** Opening Entries provided block **

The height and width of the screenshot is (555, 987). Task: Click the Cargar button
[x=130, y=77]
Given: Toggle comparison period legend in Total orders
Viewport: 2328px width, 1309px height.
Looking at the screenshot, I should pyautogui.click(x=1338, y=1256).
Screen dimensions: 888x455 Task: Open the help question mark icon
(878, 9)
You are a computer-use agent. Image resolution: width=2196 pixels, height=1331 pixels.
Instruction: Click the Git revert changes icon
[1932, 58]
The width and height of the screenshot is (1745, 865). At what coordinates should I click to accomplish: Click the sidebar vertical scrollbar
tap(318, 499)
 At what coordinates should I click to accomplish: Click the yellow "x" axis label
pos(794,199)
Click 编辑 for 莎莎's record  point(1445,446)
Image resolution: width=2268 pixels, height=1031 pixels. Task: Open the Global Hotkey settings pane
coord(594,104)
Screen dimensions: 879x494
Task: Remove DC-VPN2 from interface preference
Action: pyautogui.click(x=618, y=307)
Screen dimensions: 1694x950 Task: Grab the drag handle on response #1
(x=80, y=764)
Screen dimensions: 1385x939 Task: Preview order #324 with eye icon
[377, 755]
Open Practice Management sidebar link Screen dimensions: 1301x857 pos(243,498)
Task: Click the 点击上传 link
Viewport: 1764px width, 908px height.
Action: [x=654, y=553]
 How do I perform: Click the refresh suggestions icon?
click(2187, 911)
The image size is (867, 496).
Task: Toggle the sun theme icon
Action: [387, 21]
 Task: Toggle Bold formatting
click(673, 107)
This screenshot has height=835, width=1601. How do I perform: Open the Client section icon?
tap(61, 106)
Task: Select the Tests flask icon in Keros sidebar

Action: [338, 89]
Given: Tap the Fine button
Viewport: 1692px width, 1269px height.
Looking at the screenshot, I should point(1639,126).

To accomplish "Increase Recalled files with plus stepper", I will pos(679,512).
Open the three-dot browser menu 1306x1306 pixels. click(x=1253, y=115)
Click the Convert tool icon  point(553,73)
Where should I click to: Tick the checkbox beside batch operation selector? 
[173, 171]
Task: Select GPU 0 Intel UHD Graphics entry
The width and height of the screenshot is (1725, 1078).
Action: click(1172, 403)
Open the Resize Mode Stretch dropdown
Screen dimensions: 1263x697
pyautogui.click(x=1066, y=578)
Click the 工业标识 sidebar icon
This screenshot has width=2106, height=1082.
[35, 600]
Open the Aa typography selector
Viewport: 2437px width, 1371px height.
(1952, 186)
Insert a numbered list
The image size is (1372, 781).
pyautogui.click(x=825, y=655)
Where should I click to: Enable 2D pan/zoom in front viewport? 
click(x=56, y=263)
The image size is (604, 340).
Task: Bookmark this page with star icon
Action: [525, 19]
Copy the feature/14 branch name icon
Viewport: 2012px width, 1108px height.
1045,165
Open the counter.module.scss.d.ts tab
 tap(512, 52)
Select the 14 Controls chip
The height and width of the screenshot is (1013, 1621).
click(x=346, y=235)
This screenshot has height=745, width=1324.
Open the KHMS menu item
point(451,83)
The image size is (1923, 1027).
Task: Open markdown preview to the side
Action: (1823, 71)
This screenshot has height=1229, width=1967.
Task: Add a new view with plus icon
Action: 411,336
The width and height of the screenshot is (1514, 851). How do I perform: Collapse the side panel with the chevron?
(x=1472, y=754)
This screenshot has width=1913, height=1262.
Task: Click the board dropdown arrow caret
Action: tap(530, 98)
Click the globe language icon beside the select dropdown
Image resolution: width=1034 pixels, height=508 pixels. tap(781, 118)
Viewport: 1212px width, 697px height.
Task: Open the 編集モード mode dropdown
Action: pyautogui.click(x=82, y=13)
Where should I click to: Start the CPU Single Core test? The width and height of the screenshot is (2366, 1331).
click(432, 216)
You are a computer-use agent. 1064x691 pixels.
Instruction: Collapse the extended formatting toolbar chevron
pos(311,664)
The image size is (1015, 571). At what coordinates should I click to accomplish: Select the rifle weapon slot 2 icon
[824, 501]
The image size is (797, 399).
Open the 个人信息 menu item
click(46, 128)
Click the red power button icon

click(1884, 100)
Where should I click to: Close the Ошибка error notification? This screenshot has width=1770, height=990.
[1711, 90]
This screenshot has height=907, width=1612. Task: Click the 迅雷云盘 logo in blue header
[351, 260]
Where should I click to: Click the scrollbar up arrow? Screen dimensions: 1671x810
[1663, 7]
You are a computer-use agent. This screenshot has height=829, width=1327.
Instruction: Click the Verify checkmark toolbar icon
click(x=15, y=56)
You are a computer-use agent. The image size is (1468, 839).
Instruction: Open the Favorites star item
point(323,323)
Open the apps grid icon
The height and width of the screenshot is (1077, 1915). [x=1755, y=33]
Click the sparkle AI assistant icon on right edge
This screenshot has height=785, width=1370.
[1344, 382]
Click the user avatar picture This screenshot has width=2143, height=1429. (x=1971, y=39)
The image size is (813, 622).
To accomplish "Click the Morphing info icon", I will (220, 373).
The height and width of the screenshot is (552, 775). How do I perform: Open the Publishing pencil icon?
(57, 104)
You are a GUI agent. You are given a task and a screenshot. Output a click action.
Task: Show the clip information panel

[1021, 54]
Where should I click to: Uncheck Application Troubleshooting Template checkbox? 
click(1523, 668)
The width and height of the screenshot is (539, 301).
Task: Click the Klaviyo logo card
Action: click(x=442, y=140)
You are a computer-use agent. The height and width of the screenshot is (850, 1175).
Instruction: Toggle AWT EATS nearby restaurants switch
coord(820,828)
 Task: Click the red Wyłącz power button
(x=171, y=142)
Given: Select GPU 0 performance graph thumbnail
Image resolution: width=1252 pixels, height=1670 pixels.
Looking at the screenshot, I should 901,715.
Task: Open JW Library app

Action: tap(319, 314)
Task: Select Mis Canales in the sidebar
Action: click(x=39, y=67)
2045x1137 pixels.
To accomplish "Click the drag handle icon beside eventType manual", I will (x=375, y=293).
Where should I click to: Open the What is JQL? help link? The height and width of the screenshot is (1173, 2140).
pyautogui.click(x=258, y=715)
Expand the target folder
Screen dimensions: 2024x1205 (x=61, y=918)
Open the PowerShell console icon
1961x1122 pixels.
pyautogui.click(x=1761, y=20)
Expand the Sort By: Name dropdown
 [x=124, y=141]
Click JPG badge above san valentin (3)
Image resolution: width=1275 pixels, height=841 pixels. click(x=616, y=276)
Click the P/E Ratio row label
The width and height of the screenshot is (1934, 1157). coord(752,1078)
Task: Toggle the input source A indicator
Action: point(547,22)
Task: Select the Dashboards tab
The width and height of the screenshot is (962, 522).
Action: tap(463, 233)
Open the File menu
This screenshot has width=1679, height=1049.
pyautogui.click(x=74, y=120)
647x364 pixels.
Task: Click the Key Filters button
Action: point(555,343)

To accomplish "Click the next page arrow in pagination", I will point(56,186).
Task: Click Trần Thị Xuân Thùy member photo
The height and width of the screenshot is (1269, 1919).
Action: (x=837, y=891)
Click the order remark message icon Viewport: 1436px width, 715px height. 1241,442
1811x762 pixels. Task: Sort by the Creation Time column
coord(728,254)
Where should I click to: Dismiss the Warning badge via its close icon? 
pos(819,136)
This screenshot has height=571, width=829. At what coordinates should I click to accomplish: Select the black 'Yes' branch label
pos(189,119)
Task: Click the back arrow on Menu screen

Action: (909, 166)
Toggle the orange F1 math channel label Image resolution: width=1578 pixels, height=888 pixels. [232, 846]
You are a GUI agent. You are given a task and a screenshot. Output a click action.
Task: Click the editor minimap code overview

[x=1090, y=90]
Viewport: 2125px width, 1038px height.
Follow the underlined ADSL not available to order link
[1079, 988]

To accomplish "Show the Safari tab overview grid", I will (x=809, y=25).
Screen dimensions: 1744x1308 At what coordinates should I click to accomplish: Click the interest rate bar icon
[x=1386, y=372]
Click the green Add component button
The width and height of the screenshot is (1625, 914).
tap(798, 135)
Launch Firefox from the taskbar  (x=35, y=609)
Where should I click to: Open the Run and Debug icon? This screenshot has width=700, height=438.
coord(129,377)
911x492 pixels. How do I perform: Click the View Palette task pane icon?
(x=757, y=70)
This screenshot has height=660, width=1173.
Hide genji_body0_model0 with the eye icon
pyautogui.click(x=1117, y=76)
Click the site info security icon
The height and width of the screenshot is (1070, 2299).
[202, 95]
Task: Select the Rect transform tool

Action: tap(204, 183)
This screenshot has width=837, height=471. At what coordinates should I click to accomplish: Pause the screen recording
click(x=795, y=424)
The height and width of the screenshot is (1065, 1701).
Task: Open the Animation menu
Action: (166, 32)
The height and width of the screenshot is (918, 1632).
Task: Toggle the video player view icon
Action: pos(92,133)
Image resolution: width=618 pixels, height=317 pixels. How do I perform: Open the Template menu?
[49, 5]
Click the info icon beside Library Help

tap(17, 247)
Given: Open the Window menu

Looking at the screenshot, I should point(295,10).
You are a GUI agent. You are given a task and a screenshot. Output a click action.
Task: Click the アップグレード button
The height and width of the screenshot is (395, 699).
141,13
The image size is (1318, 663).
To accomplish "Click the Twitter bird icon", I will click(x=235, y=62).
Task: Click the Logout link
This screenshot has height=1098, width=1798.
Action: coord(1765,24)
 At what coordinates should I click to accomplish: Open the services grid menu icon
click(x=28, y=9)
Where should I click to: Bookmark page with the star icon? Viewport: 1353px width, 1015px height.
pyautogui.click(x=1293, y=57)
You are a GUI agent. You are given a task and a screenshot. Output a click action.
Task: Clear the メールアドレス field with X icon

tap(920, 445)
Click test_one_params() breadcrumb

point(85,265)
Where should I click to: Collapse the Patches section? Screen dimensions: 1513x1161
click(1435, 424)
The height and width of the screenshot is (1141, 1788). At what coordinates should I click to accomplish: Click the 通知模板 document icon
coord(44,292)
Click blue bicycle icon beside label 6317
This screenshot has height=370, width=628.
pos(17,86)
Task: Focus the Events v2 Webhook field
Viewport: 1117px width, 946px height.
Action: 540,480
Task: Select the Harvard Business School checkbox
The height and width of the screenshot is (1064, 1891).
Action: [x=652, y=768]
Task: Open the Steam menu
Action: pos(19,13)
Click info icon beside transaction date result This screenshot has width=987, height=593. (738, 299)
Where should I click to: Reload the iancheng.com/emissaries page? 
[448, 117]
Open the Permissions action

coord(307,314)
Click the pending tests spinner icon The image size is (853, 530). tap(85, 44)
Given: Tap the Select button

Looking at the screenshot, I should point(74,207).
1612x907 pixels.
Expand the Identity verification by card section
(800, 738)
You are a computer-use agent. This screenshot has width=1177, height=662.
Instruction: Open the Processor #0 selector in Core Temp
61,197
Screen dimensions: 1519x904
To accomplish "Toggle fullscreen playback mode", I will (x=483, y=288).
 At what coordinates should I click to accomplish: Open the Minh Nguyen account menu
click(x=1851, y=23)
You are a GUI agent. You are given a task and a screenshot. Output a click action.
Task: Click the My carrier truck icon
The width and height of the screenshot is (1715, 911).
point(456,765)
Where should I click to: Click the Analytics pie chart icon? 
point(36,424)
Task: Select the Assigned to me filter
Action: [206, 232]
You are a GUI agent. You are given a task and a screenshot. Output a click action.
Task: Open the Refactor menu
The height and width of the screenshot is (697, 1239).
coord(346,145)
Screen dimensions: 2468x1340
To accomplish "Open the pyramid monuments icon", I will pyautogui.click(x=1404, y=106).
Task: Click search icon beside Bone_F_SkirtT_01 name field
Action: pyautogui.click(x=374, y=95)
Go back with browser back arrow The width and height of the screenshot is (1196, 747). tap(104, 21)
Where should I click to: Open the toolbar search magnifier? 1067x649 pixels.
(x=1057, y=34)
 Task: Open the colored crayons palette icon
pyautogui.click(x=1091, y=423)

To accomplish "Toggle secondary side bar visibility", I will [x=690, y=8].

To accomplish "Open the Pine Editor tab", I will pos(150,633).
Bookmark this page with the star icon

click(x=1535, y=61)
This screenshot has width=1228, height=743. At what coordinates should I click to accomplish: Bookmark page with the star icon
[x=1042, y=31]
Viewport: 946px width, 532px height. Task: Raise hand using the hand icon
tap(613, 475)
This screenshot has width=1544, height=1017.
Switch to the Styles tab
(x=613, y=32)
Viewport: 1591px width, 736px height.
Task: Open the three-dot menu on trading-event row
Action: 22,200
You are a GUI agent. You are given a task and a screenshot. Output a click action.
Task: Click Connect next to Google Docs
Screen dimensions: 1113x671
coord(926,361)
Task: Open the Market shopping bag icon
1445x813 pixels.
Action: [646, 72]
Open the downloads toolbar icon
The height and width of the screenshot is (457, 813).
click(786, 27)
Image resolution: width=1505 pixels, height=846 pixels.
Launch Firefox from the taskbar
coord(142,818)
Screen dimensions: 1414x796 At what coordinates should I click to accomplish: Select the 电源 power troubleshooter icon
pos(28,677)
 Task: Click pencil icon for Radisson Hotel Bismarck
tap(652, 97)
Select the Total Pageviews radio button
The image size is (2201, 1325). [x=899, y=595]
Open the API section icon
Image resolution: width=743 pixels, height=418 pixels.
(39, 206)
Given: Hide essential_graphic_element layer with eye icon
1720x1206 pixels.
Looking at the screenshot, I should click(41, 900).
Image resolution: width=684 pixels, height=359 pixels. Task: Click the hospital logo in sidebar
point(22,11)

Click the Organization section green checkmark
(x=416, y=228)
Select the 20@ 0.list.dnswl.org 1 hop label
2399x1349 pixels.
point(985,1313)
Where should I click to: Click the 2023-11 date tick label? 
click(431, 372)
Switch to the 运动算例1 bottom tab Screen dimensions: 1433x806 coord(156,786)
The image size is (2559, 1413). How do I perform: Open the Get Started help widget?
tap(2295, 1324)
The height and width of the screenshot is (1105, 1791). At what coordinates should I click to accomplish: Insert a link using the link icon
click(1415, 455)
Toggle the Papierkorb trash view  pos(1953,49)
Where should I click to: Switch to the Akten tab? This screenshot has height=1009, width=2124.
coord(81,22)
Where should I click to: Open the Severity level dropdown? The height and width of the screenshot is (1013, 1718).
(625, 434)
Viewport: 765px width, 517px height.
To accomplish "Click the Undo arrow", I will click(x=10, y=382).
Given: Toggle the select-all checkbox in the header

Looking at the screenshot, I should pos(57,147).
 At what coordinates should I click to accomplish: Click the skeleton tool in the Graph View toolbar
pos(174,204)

** Closing Entries provided block **

### Required action
Identify all lines in the records above with the word "next".

### Result below
To accomplish "Click the next page arrow in pagination", I will point(56,186).
Task: Click Connect next to Google Docs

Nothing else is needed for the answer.